In October 2021, the Criminal Appeal Office confirmed Wayne Couzens has sought leave to appeal against his sentence. It would be no surprise if leave to appeal was granted by the Single Judge (if, indeed, it is not referred to the Full Court which is also a possibility), with the applicant arguing, inter alia, that the way that Fulford LJ constructed the whole life order was novel and without precedent in that he imposed such an order in a type of case that does not come within the examples adumbrated in Sch 21, and as a result, the Court of Appeal ought to examine this approach and rule whether or not it is permissible.
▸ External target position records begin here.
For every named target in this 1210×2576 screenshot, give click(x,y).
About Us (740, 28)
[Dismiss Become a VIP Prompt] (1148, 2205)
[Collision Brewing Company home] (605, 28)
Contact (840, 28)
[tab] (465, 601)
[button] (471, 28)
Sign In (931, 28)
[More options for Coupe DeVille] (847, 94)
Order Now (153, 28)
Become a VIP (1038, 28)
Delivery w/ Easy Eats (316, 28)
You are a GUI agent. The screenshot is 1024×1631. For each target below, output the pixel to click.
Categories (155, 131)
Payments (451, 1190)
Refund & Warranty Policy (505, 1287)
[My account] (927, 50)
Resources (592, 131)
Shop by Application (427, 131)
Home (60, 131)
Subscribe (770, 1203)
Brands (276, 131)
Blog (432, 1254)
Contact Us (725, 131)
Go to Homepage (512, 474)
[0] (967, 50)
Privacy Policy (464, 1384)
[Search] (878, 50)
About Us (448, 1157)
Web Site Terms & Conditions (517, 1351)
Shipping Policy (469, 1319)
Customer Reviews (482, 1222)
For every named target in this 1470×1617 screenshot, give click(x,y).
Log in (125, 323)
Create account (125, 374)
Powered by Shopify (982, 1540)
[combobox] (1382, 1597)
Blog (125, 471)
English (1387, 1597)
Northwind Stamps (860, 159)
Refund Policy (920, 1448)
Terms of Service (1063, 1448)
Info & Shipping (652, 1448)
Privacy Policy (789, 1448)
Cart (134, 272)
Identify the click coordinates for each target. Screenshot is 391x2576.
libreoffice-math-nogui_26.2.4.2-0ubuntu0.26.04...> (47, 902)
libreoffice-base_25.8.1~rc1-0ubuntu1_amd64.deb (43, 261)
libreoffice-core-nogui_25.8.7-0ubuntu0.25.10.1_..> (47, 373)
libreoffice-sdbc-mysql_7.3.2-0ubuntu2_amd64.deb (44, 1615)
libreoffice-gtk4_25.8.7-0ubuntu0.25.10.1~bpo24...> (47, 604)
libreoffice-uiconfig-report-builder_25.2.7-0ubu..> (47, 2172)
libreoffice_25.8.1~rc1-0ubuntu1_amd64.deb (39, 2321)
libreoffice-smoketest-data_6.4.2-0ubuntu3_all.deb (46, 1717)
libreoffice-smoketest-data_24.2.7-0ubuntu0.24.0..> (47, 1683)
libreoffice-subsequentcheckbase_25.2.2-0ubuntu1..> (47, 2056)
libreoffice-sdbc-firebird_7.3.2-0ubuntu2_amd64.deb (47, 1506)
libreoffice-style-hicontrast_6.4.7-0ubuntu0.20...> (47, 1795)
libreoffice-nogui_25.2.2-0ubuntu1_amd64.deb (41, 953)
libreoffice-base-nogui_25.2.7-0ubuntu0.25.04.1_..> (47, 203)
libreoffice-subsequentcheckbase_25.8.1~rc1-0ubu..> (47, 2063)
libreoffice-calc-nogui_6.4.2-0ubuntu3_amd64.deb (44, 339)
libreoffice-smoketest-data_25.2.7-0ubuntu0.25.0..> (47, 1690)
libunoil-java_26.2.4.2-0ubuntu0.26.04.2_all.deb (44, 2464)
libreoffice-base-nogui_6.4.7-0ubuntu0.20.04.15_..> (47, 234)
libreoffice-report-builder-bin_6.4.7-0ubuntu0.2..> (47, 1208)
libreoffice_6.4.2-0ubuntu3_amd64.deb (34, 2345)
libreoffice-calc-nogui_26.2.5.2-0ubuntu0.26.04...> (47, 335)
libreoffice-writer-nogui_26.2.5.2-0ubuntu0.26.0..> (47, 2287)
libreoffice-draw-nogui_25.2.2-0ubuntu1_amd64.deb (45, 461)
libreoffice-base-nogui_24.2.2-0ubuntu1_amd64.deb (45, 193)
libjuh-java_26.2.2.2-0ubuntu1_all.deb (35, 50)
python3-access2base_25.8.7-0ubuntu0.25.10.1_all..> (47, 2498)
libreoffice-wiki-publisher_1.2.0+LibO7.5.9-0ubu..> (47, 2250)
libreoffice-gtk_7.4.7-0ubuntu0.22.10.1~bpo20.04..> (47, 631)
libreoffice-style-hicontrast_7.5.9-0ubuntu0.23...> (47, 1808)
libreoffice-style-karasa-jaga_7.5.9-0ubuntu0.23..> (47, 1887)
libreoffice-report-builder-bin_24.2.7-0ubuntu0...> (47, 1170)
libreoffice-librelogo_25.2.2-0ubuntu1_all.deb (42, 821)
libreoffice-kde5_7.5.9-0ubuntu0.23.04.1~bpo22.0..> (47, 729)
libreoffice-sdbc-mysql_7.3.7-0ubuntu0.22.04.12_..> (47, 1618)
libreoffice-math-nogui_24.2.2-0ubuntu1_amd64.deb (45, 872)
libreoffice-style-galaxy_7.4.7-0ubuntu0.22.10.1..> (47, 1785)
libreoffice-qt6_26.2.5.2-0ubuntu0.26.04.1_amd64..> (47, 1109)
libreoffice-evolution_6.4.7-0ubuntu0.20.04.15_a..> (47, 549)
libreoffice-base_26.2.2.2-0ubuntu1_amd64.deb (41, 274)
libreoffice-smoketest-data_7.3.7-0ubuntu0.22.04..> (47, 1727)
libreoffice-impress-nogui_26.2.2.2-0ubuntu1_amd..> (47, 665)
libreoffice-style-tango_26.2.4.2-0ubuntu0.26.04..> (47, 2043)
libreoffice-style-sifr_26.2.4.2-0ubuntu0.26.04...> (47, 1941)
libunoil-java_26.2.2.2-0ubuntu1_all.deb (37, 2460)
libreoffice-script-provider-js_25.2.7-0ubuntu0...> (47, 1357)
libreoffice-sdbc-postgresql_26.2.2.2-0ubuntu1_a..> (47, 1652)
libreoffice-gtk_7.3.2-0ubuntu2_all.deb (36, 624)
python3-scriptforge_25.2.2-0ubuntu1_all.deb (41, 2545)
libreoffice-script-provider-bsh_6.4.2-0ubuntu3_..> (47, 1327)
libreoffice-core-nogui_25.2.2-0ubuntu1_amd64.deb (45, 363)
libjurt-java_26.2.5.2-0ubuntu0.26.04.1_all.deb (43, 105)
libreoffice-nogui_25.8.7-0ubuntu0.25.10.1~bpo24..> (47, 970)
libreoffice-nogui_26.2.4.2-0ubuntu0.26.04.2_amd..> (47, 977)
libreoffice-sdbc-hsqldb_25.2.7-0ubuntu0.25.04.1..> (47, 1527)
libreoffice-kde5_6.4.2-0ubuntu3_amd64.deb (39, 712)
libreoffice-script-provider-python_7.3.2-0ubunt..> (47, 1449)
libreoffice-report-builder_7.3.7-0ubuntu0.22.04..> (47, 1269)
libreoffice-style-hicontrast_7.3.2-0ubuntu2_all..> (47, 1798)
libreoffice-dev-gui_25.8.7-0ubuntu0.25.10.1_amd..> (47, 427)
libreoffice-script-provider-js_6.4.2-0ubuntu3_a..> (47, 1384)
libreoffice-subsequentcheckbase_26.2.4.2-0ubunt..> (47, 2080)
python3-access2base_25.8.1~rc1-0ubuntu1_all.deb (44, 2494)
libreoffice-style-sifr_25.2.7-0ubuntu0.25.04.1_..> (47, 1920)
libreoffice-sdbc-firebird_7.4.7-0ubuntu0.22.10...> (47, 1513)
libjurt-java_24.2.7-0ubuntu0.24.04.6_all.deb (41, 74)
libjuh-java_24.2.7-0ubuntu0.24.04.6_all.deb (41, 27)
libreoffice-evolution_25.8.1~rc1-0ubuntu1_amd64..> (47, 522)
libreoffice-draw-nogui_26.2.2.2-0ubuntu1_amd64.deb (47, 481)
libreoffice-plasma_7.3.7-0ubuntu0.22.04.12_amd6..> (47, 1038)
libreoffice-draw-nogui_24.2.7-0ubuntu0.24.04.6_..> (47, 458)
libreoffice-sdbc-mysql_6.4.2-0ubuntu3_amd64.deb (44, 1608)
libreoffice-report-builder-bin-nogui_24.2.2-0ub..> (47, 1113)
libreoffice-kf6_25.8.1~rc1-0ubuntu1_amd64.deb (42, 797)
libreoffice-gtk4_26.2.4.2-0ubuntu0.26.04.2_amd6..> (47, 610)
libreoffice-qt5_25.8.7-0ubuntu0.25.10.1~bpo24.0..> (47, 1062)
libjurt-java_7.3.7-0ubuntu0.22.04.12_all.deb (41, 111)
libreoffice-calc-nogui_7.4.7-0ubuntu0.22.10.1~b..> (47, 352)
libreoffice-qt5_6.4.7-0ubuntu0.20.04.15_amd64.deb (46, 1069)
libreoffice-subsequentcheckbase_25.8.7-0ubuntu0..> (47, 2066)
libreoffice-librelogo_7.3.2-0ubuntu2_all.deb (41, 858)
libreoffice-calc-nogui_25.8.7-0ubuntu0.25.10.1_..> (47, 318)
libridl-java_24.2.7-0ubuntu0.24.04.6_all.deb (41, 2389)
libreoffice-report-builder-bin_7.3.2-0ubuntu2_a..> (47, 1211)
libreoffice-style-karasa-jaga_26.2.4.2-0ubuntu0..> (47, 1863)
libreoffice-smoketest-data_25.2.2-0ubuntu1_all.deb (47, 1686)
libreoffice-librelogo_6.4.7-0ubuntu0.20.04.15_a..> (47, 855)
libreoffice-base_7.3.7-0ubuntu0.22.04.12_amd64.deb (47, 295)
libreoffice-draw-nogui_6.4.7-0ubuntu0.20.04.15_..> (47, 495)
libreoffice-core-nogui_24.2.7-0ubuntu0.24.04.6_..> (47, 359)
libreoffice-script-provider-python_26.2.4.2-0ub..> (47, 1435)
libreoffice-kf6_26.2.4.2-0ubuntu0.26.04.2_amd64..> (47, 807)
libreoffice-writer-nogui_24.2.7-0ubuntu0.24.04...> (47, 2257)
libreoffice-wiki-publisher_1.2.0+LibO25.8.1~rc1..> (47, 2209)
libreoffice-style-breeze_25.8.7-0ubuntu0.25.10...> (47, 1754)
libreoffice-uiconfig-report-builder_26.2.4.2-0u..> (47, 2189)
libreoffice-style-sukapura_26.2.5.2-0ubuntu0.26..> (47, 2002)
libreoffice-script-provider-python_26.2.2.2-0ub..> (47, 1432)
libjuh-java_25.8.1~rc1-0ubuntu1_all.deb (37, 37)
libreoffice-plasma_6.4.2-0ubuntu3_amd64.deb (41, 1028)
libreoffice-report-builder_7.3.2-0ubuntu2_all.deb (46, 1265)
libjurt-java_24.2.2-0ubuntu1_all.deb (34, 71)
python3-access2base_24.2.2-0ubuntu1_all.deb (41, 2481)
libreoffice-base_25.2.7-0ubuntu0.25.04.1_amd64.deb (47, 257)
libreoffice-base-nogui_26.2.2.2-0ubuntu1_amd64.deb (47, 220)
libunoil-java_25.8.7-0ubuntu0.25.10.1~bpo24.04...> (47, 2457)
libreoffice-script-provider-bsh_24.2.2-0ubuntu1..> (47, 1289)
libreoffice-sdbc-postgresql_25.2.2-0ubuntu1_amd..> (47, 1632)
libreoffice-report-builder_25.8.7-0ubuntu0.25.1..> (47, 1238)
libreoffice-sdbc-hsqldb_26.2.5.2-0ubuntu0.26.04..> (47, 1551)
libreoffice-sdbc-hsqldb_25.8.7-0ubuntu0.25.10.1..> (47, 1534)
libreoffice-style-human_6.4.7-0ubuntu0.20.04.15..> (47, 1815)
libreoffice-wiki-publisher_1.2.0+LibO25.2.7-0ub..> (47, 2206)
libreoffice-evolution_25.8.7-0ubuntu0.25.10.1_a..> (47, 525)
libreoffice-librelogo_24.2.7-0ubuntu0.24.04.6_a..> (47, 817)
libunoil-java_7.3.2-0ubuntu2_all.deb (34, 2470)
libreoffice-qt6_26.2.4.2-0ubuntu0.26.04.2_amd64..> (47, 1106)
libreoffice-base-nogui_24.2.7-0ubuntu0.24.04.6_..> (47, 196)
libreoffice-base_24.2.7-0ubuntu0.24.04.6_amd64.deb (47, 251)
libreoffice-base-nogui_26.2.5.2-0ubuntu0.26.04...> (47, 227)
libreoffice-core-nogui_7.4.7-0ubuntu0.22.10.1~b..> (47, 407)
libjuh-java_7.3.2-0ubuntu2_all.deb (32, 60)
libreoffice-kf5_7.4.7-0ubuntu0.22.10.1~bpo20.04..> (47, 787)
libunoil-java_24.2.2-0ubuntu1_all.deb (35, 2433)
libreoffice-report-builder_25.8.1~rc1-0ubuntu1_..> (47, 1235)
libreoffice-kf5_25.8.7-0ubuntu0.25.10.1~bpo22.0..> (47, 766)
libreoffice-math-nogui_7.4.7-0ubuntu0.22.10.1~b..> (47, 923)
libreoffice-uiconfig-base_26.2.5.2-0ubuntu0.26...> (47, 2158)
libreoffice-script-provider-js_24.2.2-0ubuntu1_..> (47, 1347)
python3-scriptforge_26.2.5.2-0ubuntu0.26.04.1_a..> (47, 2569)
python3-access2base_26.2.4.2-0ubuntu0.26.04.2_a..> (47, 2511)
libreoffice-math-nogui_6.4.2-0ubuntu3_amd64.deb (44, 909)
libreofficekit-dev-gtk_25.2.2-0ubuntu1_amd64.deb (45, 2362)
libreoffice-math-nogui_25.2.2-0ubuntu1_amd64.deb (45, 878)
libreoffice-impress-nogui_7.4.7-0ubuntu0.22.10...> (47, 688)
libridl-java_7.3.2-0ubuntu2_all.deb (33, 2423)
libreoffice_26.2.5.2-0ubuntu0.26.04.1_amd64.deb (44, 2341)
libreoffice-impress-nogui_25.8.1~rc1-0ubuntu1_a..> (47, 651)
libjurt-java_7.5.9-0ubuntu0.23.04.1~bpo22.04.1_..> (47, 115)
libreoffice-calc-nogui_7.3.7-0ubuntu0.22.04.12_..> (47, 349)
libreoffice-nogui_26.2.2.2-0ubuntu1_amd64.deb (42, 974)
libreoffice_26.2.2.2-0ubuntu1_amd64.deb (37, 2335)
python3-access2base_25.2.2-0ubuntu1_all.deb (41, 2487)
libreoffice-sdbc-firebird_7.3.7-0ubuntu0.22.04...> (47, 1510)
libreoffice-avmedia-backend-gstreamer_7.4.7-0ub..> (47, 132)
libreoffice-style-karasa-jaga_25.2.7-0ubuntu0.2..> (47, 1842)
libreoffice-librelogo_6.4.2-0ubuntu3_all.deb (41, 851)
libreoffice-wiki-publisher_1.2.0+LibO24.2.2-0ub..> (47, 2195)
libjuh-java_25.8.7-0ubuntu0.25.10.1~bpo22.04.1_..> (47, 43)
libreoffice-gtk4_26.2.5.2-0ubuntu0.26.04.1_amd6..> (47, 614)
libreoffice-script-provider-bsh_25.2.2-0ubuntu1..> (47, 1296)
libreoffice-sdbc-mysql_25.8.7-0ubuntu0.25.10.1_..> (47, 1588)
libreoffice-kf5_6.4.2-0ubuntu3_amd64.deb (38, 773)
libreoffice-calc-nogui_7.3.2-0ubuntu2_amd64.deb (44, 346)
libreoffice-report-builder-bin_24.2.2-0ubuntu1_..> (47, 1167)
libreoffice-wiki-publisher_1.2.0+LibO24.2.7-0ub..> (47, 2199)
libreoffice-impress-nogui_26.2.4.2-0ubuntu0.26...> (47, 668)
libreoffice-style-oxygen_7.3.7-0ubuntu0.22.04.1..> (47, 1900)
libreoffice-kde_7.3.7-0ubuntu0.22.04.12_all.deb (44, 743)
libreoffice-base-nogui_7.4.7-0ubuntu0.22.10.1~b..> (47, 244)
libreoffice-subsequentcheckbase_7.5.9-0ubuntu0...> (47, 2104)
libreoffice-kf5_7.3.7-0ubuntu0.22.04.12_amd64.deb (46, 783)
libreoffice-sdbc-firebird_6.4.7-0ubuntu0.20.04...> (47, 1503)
Given Fulford LJ’s seniority as the most experienced specialist criminal judge in the country, any appeal would likely be heard by the Lord Chief Justice, perhaps alongside the President of the Queen’s Bench Division, and Holroyde LJ.
However, even if leave to appeal sentence were granted, it is difficult to see how that appeal would be allowed with a lower sentence imposed in lieu of the whole life order, now that the full, terrible extent of the offending has come to light. Even if the Court of Appeal was to disagree with either the approach to Sch 21 taken by Fulford LJ or with his reasoning that the offences committed in this case were of equal seriousness as a murder carried out for the purpose of advancing a political, religious, racial or ideological cause, it is clear the offending against Sarah Everard was in an exceptional category, a category almost on its own.
A core principle underpinning whole life orders – emphasised by the Court of Appeal many times – is that the individual case should not be on the borderline, that is to say it should be clear that the harshest sentence in the jurisdiction is warranted (see for example R v Jones  2 Crim App R (S) 19, per Lord Philips CJ at para 10). Indeed, Fulford LJ is familiar with that principle, having sentenced David Oakes in 2012 to a whole life order (David Oakes v R  EWCA Crim 2435), reasoning that, “given the nature of these crimes, the result is inevitable.”
Whilst it was clear intuitively that the crimes committed by Wayne Couzens were well over that borderline, it required strong and cogent reasoning from the sentencing judge so that an unimpeachably just outcome could be imposed. That reasoning was delivered in September 2021, and, as a result, barring an unforeseen circumstance, it is difficult to see how the applicant will ever be released from custody, even if the Court of Appeal were to agree with that reasoning.